[Saved data entries]
★ ★ ★ ★ ★

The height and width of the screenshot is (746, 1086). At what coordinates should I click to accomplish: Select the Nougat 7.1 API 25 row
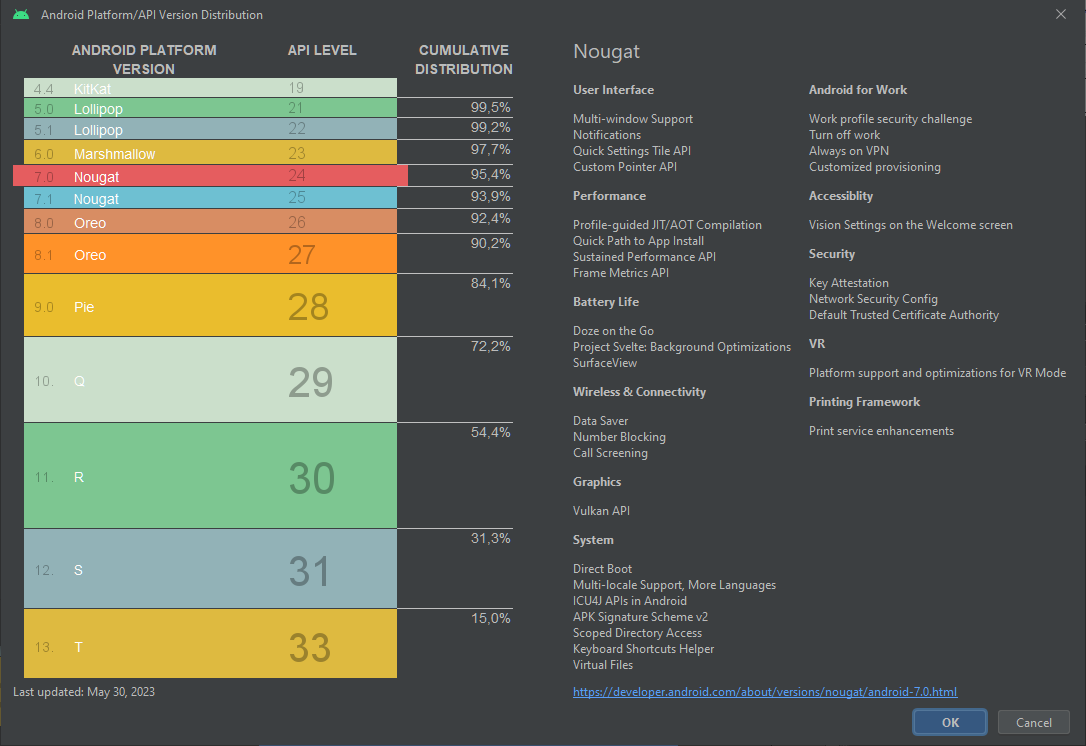(210, 199)
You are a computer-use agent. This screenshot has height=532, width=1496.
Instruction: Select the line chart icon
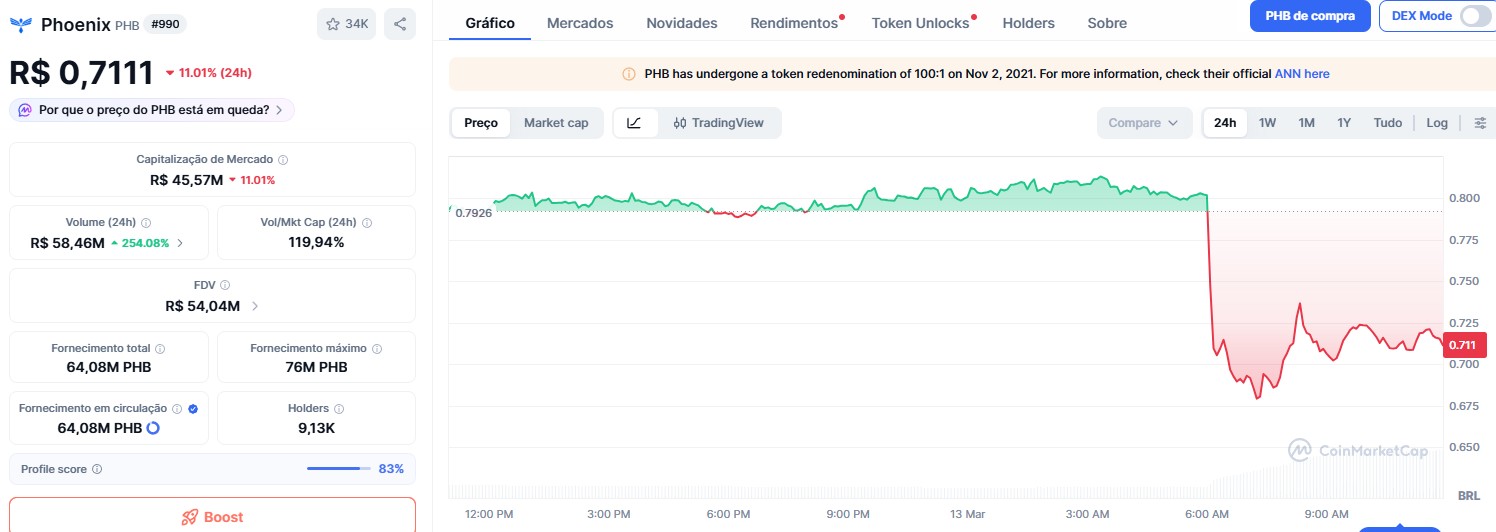[x=634, y=123]
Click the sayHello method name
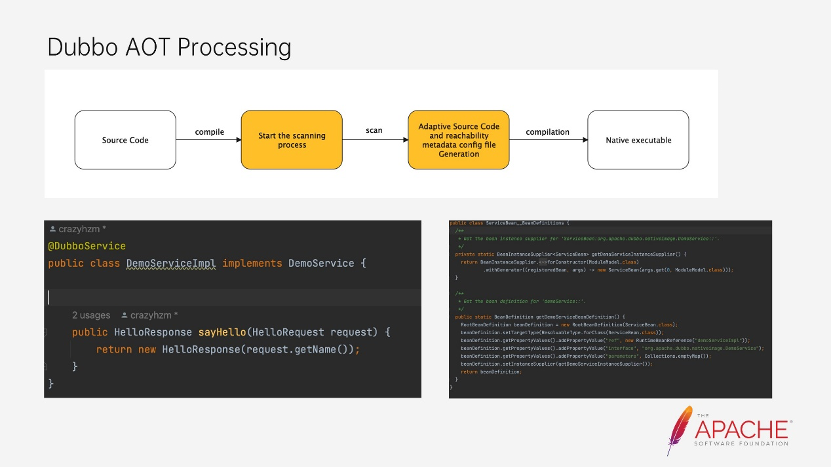The image size is (832, 468). [222, 332]
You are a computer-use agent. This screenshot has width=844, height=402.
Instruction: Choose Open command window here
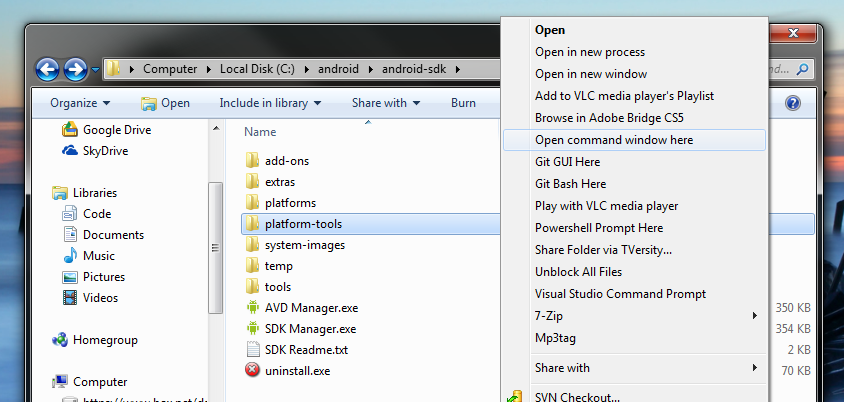coord(614,140)
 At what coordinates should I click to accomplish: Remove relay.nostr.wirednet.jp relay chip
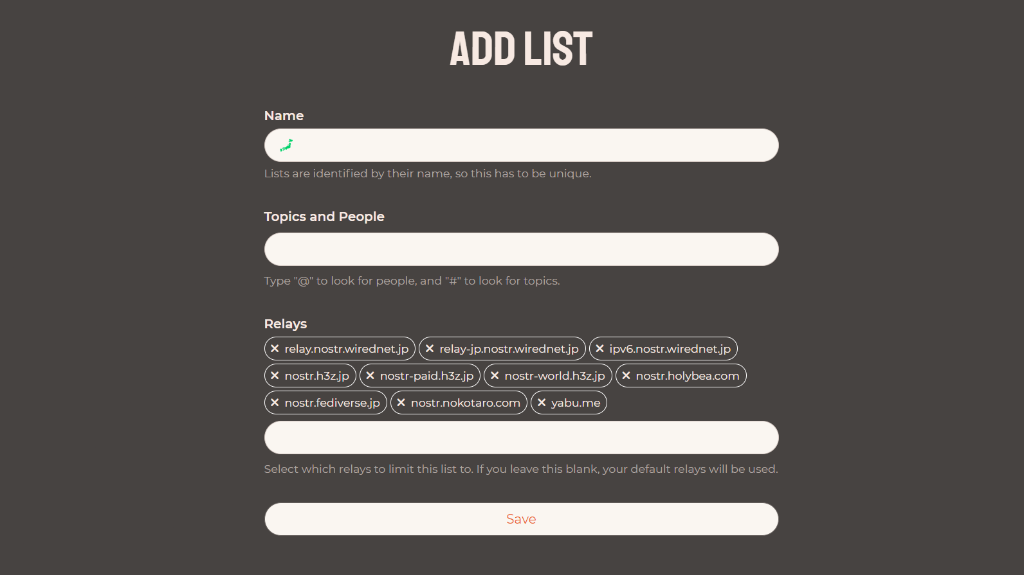tap(274, 349)
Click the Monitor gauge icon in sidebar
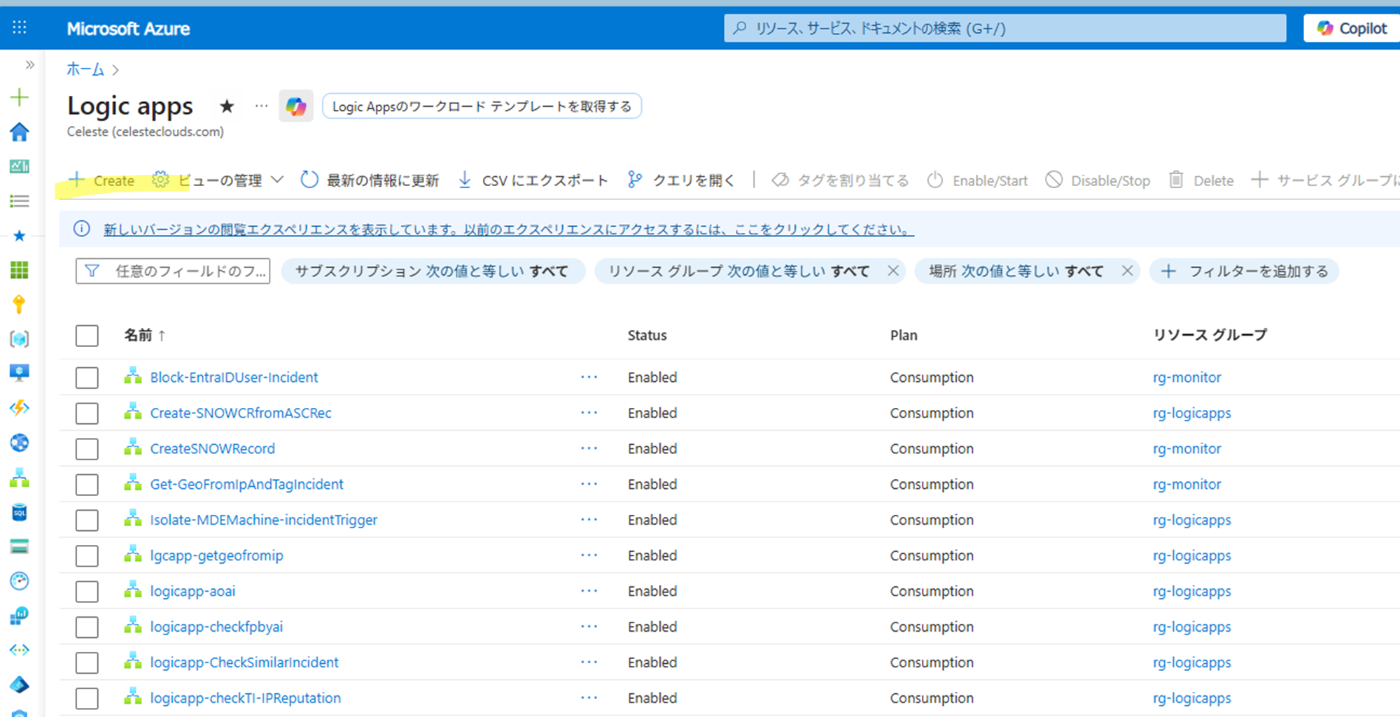This screenshot has height=717, width=1400. tap(19, 581)
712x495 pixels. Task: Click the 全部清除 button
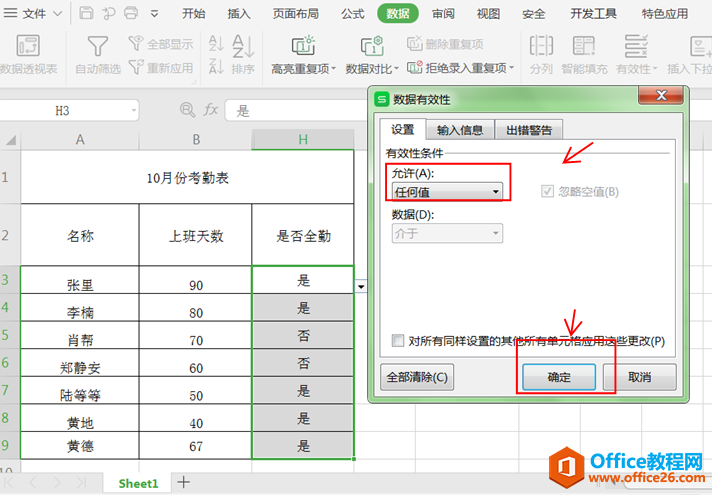coord(417,377)
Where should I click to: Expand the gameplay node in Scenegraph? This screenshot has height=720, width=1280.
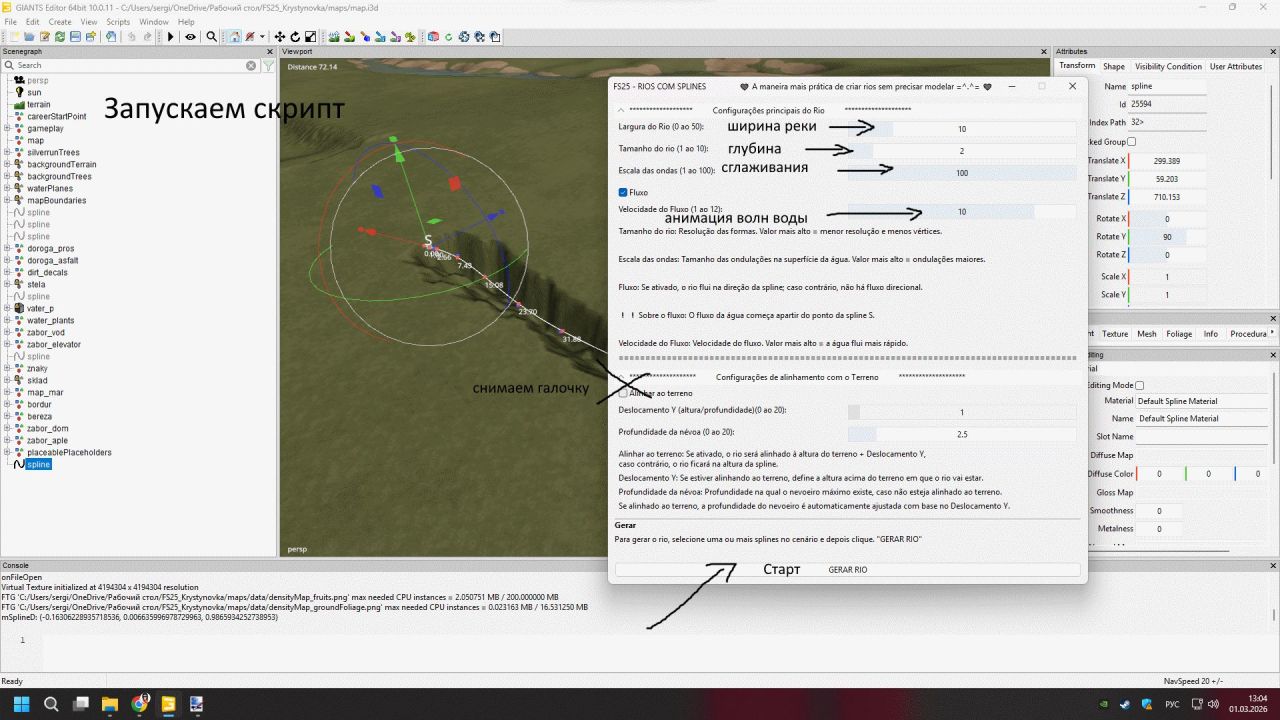click(x=8, y=128)
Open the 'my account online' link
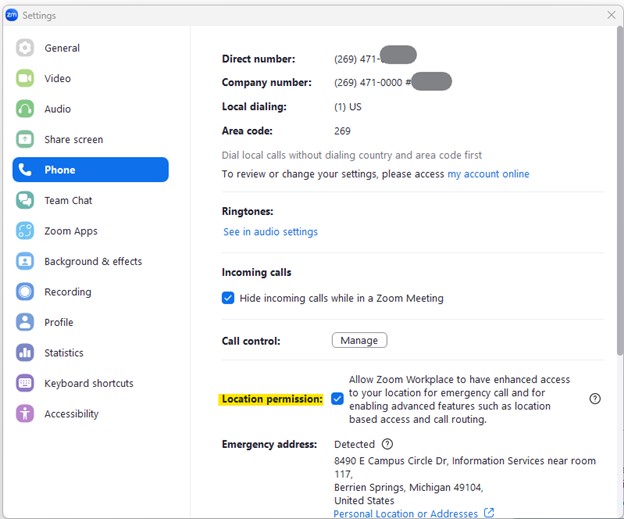Screen dimensions: 624x519 pos(488,174)
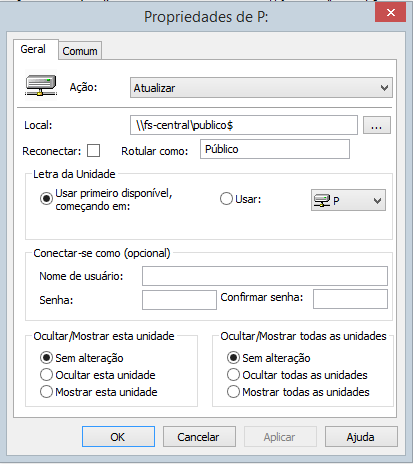Select Ocultar todas as unidades

point(233,375)
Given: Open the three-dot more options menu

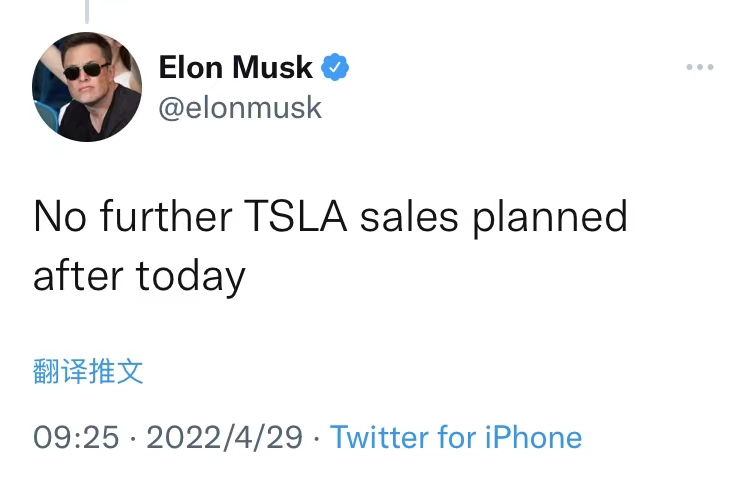Looking at the screenshot, I should (x=700, y=68).
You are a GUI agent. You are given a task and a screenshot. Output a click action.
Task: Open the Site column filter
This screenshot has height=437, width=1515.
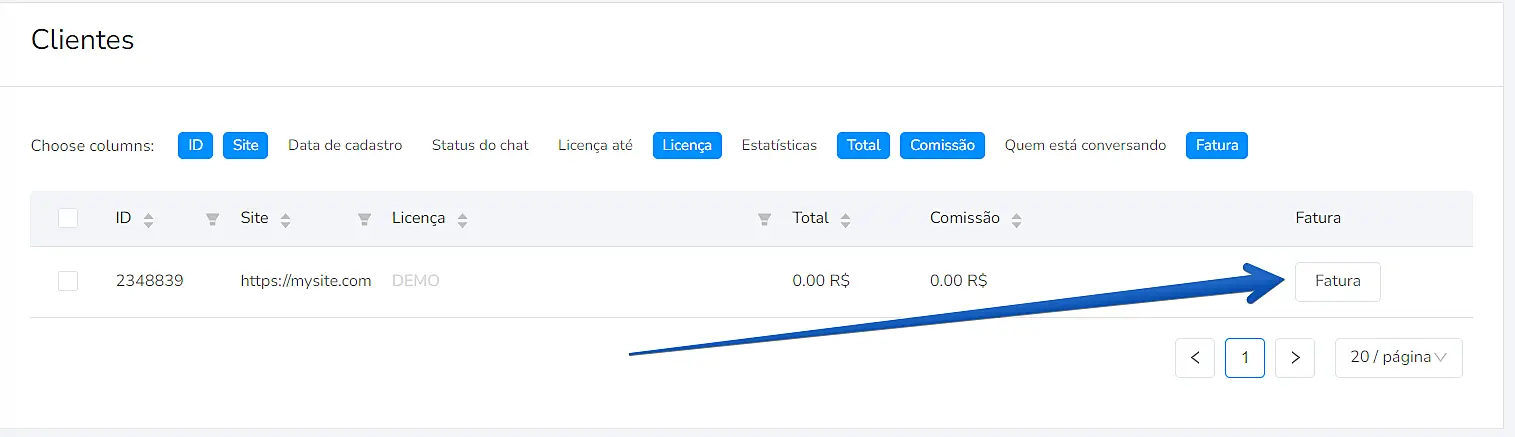click(x=365, y=219)
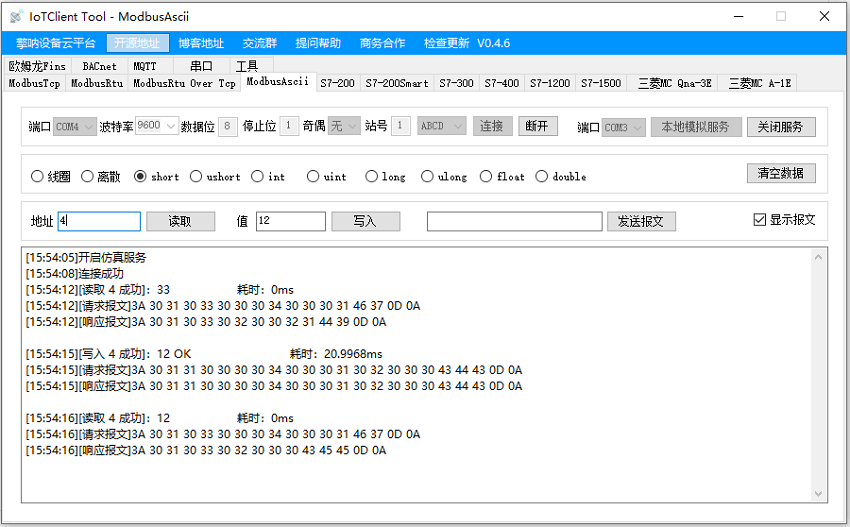850x527 pixels.
Task: Click the 地址 address input field
Action: click(99, 222)
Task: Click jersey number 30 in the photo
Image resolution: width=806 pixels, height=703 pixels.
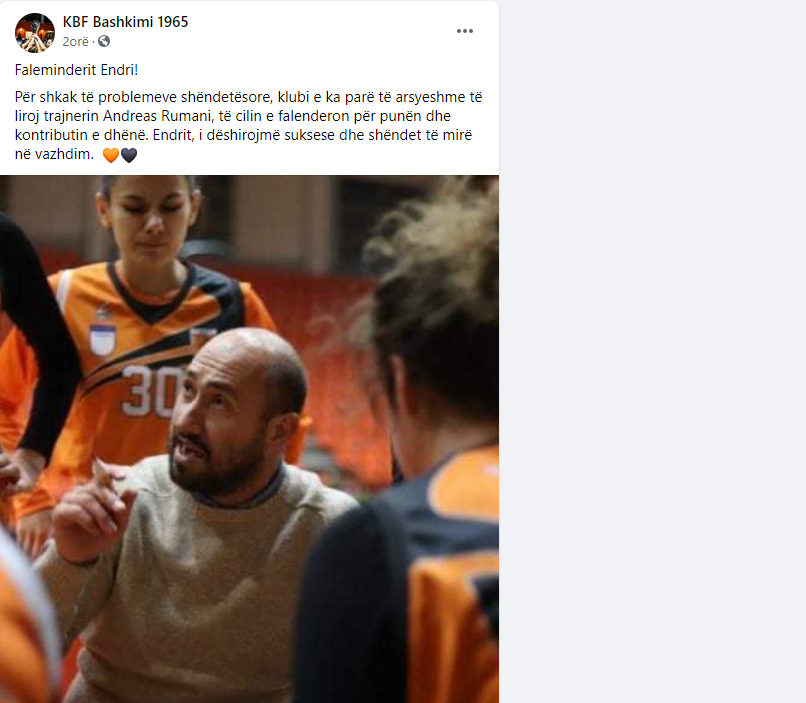Action: [x=151, y=391]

★ ★ ★ ★ ★

■ **WORK INSTRUCTION**
Starting at the line above that contains "Instruction: Select the line chart icon", transcribe every line exactly through the line that contains "Task: Open the Site column filter", including that last one, and skip the pictures.

■ **RESPONSE BELOW**
Instruction: Select the line chart icon
[x=634, y=123]
Click the sayHello method name
The image size is (832, 468). [222, 332]
You are a computer-use agent. This screenshot has width=844, height=402.
Instruction: Choose Open command window here
coord(614,140)
 At what coordinates should I click to accomplish: Remove relay.nostr.wirednet.jp relay chip
tap(274, 349)
Click the Monitor gauge icon in sidebar
This screenshot has height=717, width=1400. tap(19, 581)
712x495 pixels. Task: Click the 全部清除 button
coord(417,377)
Where should I click to: Expand the gameplay node in Scenegraph? This screenshot has height=720, width=1280.
click(x=8, y=128)
Open the 'my account online' link
Screen dimensions: 624x519 pos(488,174)
Select Ocultar todas as unidades

point(233,375)
Given: Open the three-dot more options menu

Looking at the screenshot, I should (x=700, y=68).
You are a GUI agent. You are given a task and a screenshot. Output a click action.
Task: Open the Site column filter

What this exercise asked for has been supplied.